• **TAREFA**
Dê continuidade ao trecho sobre o trote nas universidades brasileiras, começando logo após a última frase apresentada.

• **TRECHO**
════════

Para exemplificar, no período que abrange os anos de 2003 á 2012, 8.759 estudantes ingressaram pelo sistema de cotas sendo 4.484 por critério de renda e 4.146 por cotas raciais na Universidade do Estado do Rio de Janeiro. Muitos desses foram e serão os primeiros membros da sua família a se formarem. É claro que a implementação das ações afirmativas são uma avanço, contudo, mínimos se comparado ao que significa a fundação das universidades no Brasil. E é diretamente relacionado à fundação das universidades que está a pratica do trote.

Esta atividade foi implementada no Brasil a partir dos exemplos violentos da Universidade de Coimbra (Portugal), que por sua vez tem suas origem relacionadas a práticas da Idade Media, o trote é a reafirmação do caráter elitista em que foram fundadas as intuições de ensino superior no Brasil, já que tais instituições surgem de acordo e para sanar as necessidades do Império, da Burguesia escravocrata e das instituições portuguesas no país.

Não há como discutir o “ritual” do trote por fora desta realidade, por fora deste sistema e dos mecanismos feitos, essencialmente, para deixar a grande parte dos estudantes que concluem o ensino médio sem mesmo a perspectiva de cursar uma universidade, que dirá pública. Tão ligado ao elitismo está tal prática que os trotes mais violentos, racistas, misóginos e homofóbicos são os cursos e universidades mais elitizadas. Que tem o trote como ritual que ganha status de “sagrado”. São nestes mesmos cursos e instituições que negros, LGBTS e mulheres são minorias ou não são representados. Instituições estas que, recorrentemente, tem escândalos onde o trote é meio de normatizar “brincadeiras” recheadas de racismo, LGBTfobia e estupros. Como a faculdade de medicina da USP que foi investigada pela CPI Alesp(Assembleia legislativa de são paulo) pelas denúncias de ofensas machistas, racistas e homofóbicas, além de casos de discriminação, abuso sexual e estupro. São esses cursos e instituições vitrines da ascensão social.

════════

• **Registros armazenados**
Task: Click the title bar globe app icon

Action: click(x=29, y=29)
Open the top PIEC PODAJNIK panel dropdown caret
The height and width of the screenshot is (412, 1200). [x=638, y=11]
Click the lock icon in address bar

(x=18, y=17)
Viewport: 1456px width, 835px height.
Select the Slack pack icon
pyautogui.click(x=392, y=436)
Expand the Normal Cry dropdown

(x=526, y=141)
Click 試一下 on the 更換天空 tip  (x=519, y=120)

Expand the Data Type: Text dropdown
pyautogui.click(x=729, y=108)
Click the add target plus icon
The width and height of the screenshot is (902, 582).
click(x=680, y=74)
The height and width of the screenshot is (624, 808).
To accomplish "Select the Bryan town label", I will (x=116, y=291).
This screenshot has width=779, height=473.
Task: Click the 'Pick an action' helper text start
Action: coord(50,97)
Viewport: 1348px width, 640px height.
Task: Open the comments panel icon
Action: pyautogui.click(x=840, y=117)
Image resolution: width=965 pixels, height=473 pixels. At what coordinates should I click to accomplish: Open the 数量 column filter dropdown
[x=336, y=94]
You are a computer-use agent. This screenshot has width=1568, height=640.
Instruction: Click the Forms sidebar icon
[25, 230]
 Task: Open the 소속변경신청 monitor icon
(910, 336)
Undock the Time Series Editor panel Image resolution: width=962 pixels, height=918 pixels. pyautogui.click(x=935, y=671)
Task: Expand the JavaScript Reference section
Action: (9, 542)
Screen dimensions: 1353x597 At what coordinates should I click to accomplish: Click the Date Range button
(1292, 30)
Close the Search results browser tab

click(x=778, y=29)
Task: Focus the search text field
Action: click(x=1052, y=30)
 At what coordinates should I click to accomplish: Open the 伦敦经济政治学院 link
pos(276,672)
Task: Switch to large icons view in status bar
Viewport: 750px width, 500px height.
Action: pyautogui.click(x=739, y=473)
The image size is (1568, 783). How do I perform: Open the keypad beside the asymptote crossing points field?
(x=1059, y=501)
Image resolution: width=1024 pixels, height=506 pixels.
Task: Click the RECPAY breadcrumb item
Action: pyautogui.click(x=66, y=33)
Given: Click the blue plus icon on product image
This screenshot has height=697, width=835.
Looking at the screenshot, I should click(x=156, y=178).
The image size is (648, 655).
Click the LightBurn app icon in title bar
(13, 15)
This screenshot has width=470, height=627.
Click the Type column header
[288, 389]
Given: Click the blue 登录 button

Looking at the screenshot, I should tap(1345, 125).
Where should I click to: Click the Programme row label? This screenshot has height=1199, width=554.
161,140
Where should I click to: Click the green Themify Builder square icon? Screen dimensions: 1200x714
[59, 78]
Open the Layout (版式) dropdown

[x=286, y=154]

════════

• **RESPOSTA**
Muitos antropólogos tratam rituais de passagem como rituais conhecidos por uma forte marcação dos sujeitos que sofrerão uma transformação no ritual para depois emergir com um novo status. E é justamente isto o que acontece no trote. Aqueles que passam do filtro social do vestibular, são humilhados, marcados, mas depois emergem “doutores”. Um ritual marcado para mostrar a todos, numa breve humilhação que dali em diante já não serão mais pessoas comuns mas os donos do país, serão os “doutores”, donos do conhecimento.

Instituídos sob essas bases o trote não poderia apresentar um caráter, que signifique outra coisa senão a comemoração do que deveria ser possível à todos: o acesso a educação pública, gratuita e de qualidade. Pensar a entrada de estudantes na universidade, e por consequência, a forma de recepciona-los deve estar ligado com o papel que cumprimos dentro da universidade, qual modelo de educação reividicamos e qual tipo de relações estamos reproduzindo.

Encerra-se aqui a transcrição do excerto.